FINDING: The superintendent had school employees do work on her home
during school hours, a possible violation of state penal code.

RESPONSE: Employees volunteered their time willingly off the clock.
Plus, the penal code cited in the state report does not apply to charter
schools.

FINDING: The superintendent spent $617 of charter school funds on a
refrigerator for her condominium, and then reimbursed the school only
after state auditors questioned the purchase.

RESPONSE: The incident was an oversight that was corrected appropriately.

FINDING: The school failed to report hundreds of expelled students as
dropouts, which made their its dropout rate look lower than it really was.

RESPONSE: Students were expelled for violating the school’s code of
conduct and did not have to be counted as dropouts. The state’s student
coding system has not caught up with the laws that apply to charter schools.

FINDING: The school paid more than $700,000 over two years to a single
contractor but failed to show it had used competitive bidding, as required.

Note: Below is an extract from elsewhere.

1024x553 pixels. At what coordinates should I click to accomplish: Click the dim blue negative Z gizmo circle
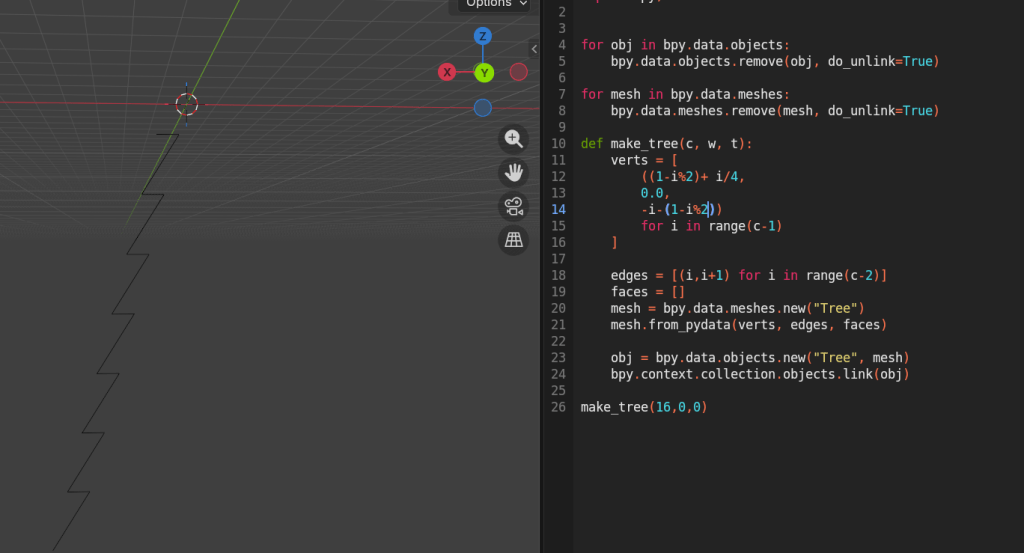pos(483,107)
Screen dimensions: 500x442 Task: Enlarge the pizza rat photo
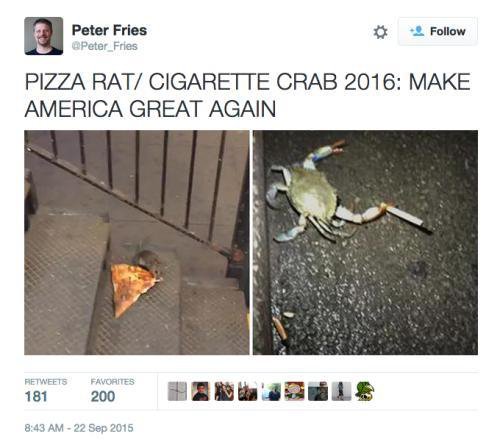pyautogui.click(x=137, y=242)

RESPONSE: The employee who awarded the contract did not follow
procedures correctly and no longer works for the school.

FINDING: Winfree’s governing board failed to provide proper oversight.

RESPONSE: TEA is required to interview board members before making
accusations against the board, but has not done so. The board takes its
duties to the school and its students seriously and with the highest
priority.

FINDING: Students in the English as a second language program spent 60
percent to 70 percent of the time working at their own pace on
computers, with little individual help from teachers.

RESPONSE: What state auditors witnessed during a campus visit greatly
differed from what they ultimately reported. Winfree has both certified
teachers and technology helping all students, including those learning
English and those with other special needs.

FINDING: The school spent nearly $30,000 renovating a house next to its
Lewisville campus and then rented it at a discount to Matthew Kenney,
the superintendent’s son who worked as a school courier. The school did
not consider other possible tenants. The superintendent and her father,
who served on the board, should have abstained from voting to approve
the lease because they’re related to Kenney.

RESPONSE: Kenney paid market rate on the rent and provided security
services at the house and school as part of the lease’s conditions.
Chalkley and her father did not have to abstain from voting, because
they gained no financial benefit. Having a tenant provided income to the
school and helped prevent vandalism.